DIRECTIONS FOR THIS TASK: Transcribe every row below word for word, leaving out the pictures.

>> Start INPUT MATERIAL

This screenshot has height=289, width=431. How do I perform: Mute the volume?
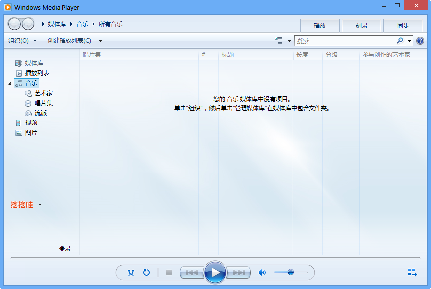click(262, 272)
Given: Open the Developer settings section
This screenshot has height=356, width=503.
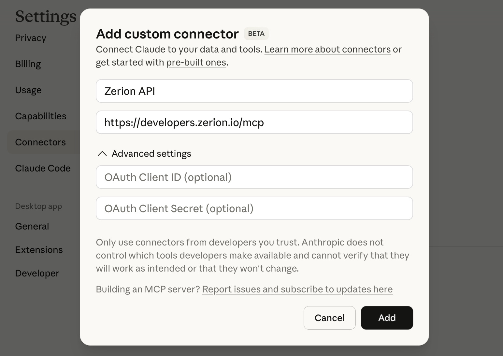Looking at the screenshot, I should [x=37, y=274].
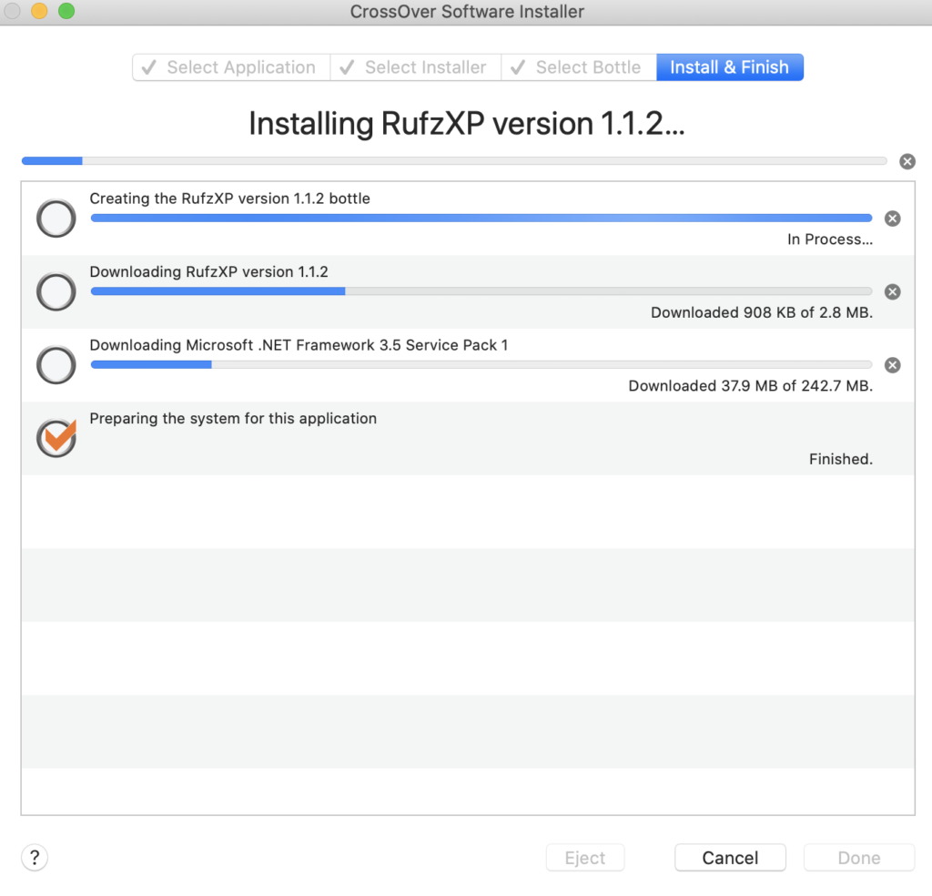The width and height of the screenshot is (932, 896).
Task: Go to the Select Installer tab
Action: [x=416, y=67]
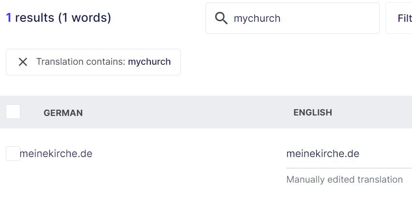Click the blue number 1 in results

9,18
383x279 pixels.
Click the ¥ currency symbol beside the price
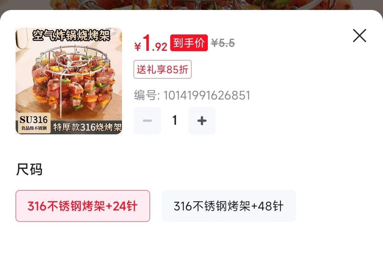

>> End INPUT MATERIAL

ANSWER TO THE PROBLEM:
This screenshot has height=289, width=431. How do I perform: Mute the volume?
click(262, 272)
Given: Open the Developer settings section
This screenshot has height=356, width=503.
Looking at the screenshot, I should [x=37, y=274].
The width and height of the screenshot is (932, 896).
Task: Go to the Select Installer tab
Action: [x=416, y=67]
Click the blue number 1 in results

9,18
383x279 pixels.
Click the ¥ currency symbol beside the price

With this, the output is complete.